CRISE À L’UNIVERSITÉ : LE PROCHAIN ROUND CHEZ LE PREMIER MINISTRE

Le ministre de l’Enseignement supérieur, Jean De Dieu Moukagni Iwangou, a rassemblé les acteurs de la crise, ce mardi 8 octobre 2019, dans son ministère, afin de préparer la séance de travail qu’ils auront avec le Premier ministre le lundi 14 octobre.

Ils seront assis sur la même table pour trouver des solutions aux problèmes qui minent les universités et grandes écoles du Gabon.

« Nous avons été invités par la tutelle en vue de préparer les assises de lundi 24 octobre 2019, avec le Premier ministre, qui souhaiterait rencontrer toutes les composantes de l’enseignement supérieur, afin de débattre en toute objectivité et sans tabou, des problèmes qui minent l’université. Et surtout viser les perspectives de sortie des différentes crises de l’enseignement supérieur. Nous avons donc pu échanger avec le ministre de tutelle en toute sérénité. Nous avons pu arrêter certaines stratégies de manière consensuelle, et nous aurions une séance jeudi pour faire le point», a déclaré Sima Eyi, la vice-présidente du Syndicat national des enseignants et chercheurs (Snec).

Les étudiants seront aussi représentés lors de la rencontre avec le Premier ministre. « Aujourd’hui, nous avons abordé les points relatifs aux grèves au sein des universités. Les chefs d’établissements ont dressé un panorama sombre de leurs conditions de travail. Les infrastructures sont très vétustes. Il est donc question pour les autorités universitaires de voir comment réhabiliter les amphithéâtres, et revoir les problèmes d’électricité et d’insécurité … Nous les étudiants, nous avons posé le problème des logements estudiantins, parce que depuis que nous avons été délogés, il n’y a plus eu de campus. Nous allons donc poser une fois de plus ces problèmes au Premier ministre », a souligné Ange Gaël Makaya, président de la mutuelle des étudiants de l’université Omar Bongo.

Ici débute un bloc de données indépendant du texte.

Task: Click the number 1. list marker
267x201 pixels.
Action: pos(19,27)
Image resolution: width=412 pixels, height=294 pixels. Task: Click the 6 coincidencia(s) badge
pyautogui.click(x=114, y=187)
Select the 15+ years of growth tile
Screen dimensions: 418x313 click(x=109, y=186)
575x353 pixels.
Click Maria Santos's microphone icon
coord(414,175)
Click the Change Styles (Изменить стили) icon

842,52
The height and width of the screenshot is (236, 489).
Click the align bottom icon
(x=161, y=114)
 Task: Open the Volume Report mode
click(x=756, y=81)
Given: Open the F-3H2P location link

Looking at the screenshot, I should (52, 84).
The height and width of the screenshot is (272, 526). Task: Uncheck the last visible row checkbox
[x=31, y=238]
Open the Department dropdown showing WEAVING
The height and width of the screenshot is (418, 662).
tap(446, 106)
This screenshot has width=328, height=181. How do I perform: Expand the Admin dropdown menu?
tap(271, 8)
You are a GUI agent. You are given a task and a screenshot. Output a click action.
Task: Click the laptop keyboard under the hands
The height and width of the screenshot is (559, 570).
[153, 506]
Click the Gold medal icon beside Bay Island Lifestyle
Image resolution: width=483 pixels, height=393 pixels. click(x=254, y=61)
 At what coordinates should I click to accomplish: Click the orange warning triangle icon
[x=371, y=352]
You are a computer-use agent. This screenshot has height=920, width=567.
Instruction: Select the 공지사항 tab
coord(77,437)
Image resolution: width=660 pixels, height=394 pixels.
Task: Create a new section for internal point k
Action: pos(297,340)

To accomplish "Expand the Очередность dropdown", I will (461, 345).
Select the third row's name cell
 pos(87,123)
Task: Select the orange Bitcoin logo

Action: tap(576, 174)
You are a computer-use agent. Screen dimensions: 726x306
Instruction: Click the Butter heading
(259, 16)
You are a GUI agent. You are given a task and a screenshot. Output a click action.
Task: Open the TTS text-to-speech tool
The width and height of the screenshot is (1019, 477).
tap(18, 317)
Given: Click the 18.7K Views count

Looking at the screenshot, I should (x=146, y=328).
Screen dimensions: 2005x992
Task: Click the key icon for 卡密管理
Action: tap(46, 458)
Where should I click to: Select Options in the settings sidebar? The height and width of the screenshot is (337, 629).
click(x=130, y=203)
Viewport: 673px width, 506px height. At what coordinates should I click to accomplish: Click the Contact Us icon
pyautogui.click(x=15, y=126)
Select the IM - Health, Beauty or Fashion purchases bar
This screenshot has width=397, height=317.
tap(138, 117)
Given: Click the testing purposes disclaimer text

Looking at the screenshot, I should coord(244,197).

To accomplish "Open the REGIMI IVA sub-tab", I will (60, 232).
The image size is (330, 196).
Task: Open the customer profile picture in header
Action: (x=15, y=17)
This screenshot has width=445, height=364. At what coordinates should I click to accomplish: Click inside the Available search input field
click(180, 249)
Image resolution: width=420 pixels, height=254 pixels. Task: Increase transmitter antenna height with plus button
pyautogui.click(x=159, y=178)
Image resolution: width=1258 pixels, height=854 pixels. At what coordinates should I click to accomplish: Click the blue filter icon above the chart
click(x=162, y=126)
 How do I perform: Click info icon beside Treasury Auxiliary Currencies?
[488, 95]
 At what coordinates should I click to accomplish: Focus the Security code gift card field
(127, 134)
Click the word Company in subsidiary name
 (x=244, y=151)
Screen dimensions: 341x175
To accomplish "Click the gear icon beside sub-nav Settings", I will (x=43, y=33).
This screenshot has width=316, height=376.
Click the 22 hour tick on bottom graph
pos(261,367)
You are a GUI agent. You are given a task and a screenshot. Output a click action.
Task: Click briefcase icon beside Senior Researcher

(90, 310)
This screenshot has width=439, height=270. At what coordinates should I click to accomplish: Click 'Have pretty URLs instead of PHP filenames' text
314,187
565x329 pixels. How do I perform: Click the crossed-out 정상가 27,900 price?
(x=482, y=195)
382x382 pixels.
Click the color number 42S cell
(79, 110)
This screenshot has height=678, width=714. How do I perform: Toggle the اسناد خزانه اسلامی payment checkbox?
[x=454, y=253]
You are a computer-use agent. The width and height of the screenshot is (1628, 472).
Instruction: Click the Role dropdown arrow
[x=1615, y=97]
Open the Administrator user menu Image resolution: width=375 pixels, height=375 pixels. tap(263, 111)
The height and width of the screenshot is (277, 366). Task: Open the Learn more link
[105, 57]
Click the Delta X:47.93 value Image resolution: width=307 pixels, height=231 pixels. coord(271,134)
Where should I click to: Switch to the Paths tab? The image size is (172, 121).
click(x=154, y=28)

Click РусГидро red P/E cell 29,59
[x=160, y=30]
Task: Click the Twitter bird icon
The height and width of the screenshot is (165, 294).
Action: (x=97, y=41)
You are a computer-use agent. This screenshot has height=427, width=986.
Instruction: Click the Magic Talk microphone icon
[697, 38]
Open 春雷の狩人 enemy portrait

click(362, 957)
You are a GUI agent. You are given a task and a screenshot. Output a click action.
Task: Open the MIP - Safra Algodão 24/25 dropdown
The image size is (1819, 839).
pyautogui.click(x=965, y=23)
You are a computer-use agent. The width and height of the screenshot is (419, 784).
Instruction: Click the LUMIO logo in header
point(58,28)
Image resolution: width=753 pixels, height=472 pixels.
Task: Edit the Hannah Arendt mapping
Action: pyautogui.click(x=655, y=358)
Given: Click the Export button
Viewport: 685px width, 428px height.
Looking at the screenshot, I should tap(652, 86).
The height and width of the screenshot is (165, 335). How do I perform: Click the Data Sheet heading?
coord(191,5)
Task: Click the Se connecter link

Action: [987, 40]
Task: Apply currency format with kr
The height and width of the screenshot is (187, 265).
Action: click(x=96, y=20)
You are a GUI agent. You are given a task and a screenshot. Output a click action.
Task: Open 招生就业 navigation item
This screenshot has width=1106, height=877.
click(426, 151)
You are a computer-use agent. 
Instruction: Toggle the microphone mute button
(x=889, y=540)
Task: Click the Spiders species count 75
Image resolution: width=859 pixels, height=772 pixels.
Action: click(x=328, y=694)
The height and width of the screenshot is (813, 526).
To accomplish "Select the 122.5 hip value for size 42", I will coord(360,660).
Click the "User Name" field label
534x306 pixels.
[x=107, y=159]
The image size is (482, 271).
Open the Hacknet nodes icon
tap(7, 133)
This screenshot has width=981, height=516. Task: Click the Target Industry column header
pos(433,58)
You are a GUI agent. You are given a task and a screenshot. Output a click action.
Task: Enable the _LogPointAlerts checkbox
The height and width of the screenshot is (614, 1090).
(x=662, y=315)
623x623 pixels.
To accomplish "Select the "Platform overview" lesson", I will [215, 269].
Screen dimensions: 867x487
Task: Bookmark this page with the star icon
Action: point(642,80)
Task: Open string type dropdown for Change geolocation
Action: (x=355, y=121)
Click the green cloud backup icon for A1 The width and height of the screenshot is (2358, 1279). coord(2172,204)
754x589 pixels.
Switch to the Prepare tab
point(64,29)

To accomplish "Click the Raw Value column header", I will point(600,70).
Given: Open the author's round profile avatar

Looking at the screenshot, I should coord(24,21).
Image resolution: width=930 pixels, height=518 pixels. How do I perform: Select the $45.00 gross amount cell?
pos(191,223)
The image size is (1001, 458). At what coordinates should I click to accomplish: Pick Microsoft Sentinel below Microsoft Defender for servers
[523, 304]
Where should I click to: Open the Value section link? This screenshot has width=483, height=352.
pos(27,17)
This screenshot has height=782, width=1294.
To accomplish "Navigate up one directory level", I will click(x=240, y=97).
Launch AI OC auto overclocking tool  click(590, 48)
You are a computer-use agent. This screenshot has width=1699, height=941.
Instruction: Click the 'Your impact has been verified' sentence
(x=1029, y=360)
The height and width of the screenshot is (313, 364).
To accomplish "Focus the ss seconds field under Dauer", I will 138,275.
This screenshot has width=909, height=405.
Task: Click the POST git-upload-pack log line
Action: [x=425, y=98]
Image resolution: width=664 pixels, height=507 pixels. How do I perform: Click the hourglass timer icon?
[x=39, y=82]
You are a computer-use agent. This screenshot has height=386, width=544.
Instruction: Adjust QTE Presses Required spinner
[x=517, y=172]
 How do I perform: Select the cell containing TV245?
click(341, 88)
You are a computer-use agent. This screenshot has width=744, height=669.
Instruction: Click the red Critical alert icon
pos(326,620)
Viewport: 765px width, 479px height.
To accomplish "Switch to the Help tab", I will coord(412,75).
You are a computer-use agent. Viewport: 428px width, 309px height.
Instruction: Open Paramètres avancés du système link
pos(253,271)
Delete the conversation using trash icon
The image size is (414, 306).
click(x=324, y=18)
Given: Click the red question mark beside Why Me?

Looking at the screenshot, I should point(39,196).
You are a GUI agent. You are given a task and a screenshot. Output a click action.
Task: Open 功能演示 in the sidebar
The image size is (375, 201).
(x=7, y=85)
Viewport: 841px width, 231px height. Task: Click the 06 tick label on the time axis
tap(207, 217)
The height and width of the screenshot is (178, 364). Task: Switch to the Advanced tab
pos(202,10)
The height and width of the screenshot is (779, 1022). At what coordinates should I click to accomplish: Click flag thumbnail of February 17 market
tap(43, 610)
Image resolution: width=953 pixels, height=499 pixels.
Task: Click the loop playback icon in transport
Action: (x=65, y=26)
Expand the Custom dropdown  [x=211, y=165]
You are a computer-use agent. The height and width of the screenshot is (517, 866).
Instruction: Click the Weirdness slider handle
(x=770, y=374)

Le ministre de l’Enseignement supérieur, Jean De Dieu Moukagni Iwangou, pour sa part espère que l’université retrouvera ses lettres de noblesse et participera à la construction de la nation. « On doit retenir une chose, l’université c’est le temple de la science et de la connaissance. C’est un espace dans lequel les gens savent échanger, même sur leurs différences. Nous avons appelé à une sorte de concorde civile au sein des acteurs de l’université. Nous leur avons indiqué que nous pouvions nous retrouver si l’université fait partie de l’intérêt commun de l’ensemble de cette composante. A partir de ce regard-là, nous avons que des solutions à explorer, pour que lundi prochain, face au Premier ministre, l’université gabonaise puisse parler d’une voie forte et précise, qu’elle prenne ses responsabilités devant la construction de la nation. La nation attend beaucoup de son université », a souhaité le patron de l’Enseignement supérieur au Gabon.